**Exercise directions**.
Set down exactly the lines of the listing below that begin at the one containing "You are a computer-use agent. The" and end at the last line, both included.

★ ★ ★ ★ ★ ★ ★

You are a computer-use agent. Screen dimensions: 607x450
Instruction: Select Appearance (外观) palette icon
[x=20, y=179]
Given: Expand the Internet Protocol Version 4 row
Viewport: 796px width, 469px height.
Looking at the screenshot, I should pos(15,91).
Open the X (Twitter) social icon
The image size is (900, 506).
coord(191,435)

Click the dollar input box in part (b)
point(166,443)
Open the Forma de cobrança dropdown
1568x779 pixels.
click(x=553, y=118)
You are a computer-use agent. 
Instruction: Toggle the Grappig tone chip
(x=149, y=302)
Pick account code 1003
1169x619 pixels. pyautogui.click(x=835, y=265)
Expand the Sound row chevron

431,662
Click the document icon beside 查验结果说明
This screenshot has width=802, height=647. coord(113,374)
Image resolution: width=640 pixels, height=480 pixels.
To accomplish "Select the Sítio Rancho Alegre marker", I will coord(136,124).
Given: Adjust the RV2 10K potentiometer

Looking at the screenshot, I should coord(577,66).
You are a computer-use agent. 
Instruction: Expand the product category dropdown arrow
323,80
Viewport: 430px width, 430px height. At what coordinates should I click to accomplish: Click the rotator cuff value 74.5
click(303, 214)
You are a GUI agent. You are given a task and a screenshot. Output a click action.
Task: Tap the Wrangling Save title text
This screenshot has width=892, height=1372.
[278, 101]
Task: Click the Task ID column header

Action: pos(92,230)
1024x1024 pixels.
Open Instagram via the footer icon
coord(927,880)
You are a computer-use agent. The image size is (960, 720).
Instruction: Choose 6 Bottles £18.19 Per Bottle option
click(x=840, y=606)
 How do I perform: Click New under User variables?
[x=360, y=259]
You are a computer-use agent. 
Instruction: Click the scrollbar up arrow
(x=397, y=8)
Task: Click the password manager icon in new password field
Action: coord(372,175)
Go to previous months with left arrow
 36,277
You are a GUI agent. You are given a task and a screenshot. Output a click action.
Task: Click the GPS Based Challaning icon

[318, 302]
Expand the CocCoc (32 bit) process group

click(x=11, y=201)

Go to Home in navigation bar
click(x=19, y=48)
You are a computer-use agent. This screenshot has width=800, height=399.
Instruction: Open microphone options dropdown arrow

★ ★ ★ ★ ★ ★ ★

**Written solution**.
You are a computer-use agent. The image size is (960, 720).
Instruction: Choose 6 Bottles £18.19 Per Bottle option
click(x=840, y=606)
 How do I perform: Click New under User variables?
[x=360, y=259]
You are a computer-use agent. 
Instruction: Click the scrollbar up arrow
(x=397, y=8)
Task: Click the password manager icon in new password field
Action: coord(372,175)
Go to previous months with left arrow
 36,277
You are a GUI agent. You are given a task and a screenshot. Output a click action.
Task: Click the GPS Based Challaning icon

[318, 302]
Expand the CocCoc (32 bit) process group

click(x=11, y=201)

Go to Home in navigation bar
click(x=19, y=48)
You are a computer-use agent. This screenshot has width=800, height=399.
Instruction: Open microphone options dropdown arrow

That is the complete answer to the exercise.